Raw records
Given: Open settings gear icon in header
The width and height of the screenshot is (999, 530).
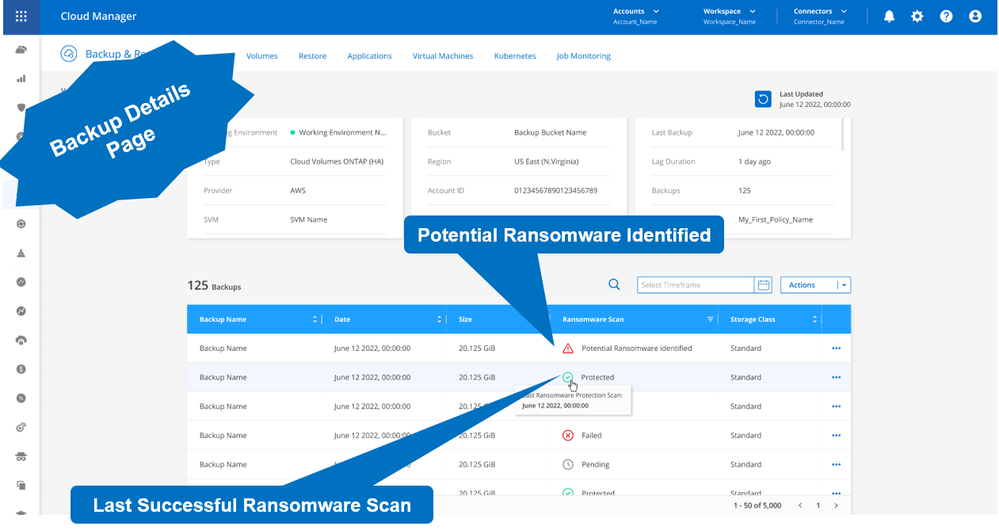Looking at the screenshot, I should pyautogui.click(x=917, y=16).
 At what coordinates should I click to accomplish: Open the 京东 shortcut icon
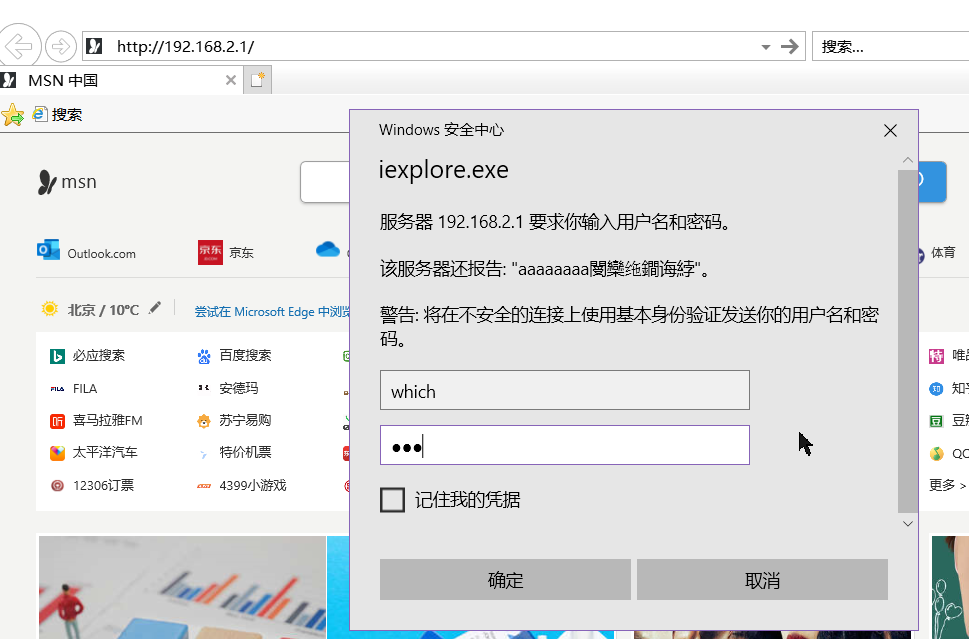[210, 252]
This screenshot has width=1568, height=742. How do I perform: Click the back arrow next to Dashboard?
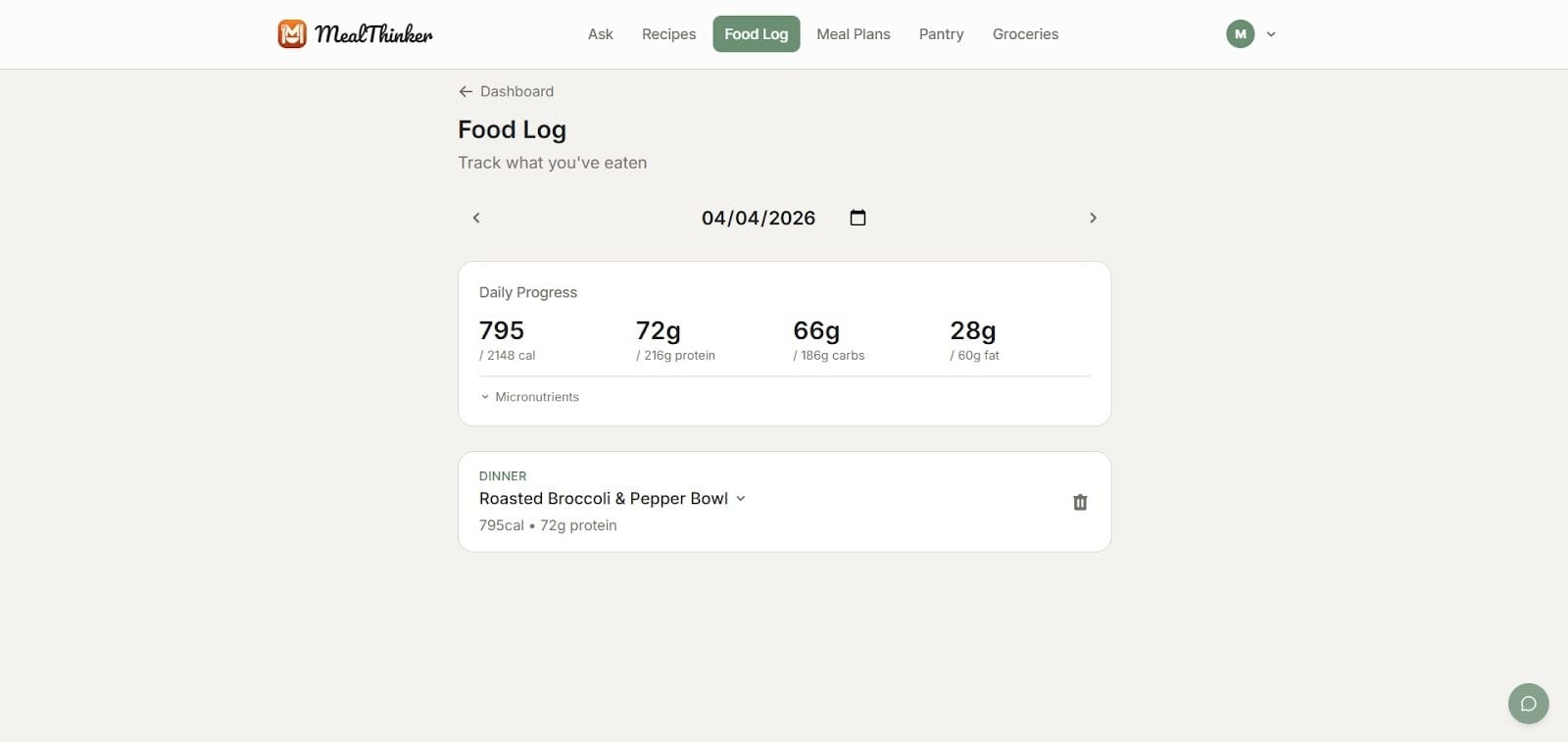point(466,91)
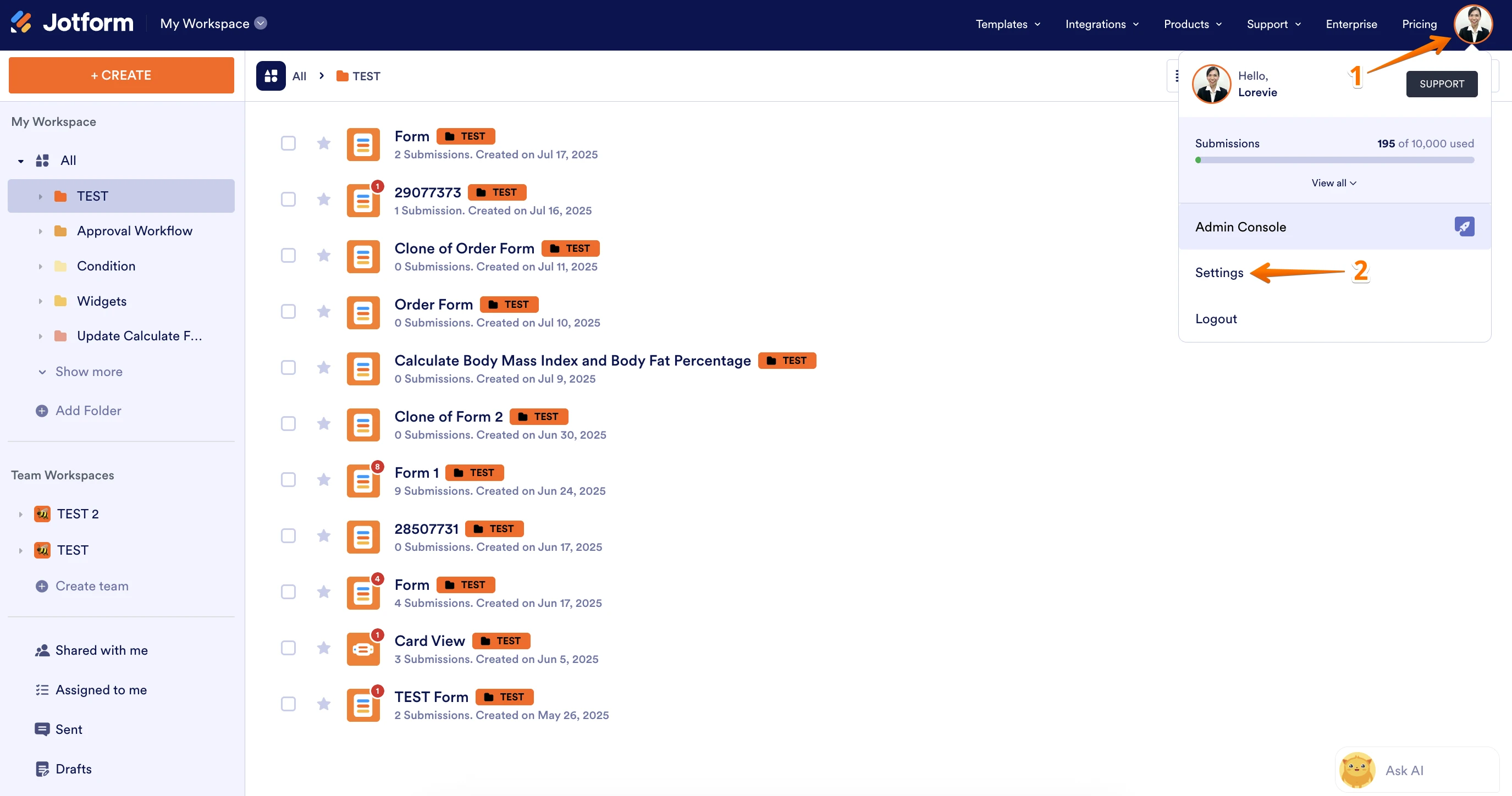Click the Jotform logo icon
Image resolution: width=1512 pixels, height=796 pixels.
click(21, 23)
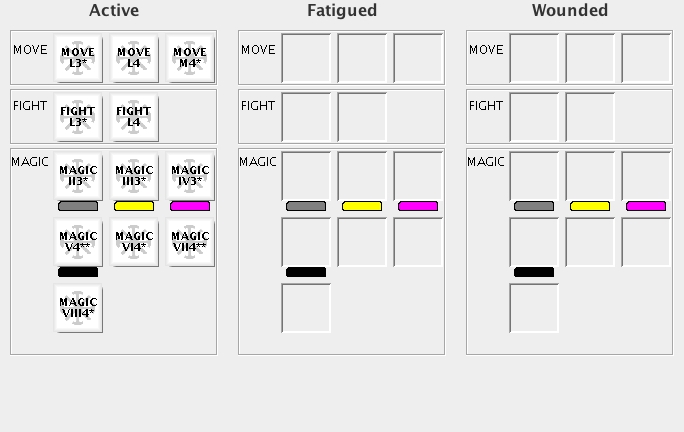Click the yellow color bar in the Fatigued column
Viewport: 684px width, 432px height.
(x=362, y=206)
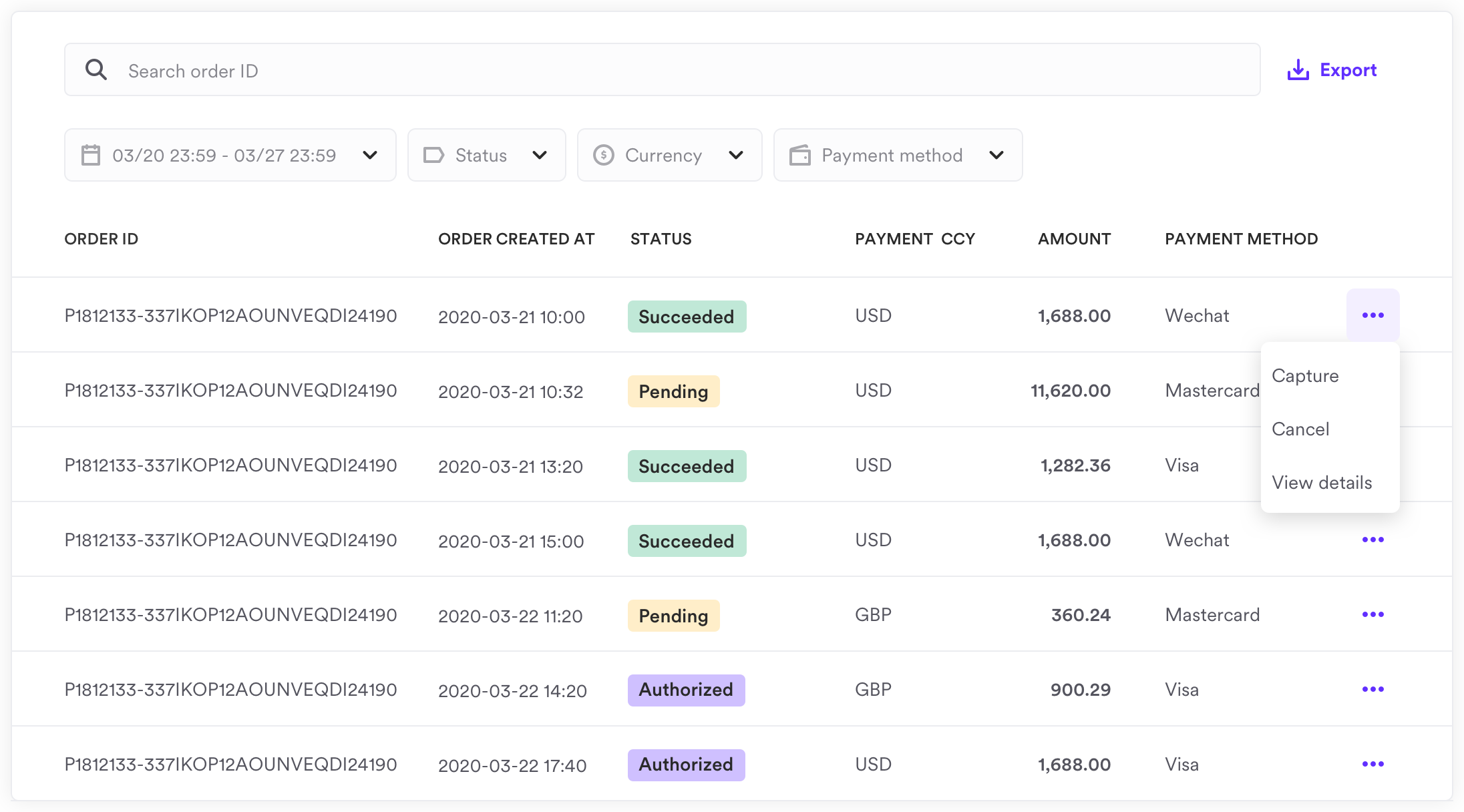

● **Stated problem**
Retype all the entries above line for line, leaving out the pictures.

● **Result for this exercise**
Given: Open settings gear icon in header
The width and height of the screenshot is (999, 530).
Looking at the screenshot, I should pyautogui.click(x=917, y=16).
 At what coordinates should I click to accomplish: Open the 京东 shortcut icon
[210, 252]
This screenshot has width=1568, height=742. How do I perform: Click the back arrow next to Dashboard?
point(466,91)
Click the Jotform logo icon
Image resolution: width=1512 pixels, height=796 pixels.
click(21, 23)
Click the yellow color bar in the Fatigued column
Viewport: 684px width, 432px height.
(x=362, y=206)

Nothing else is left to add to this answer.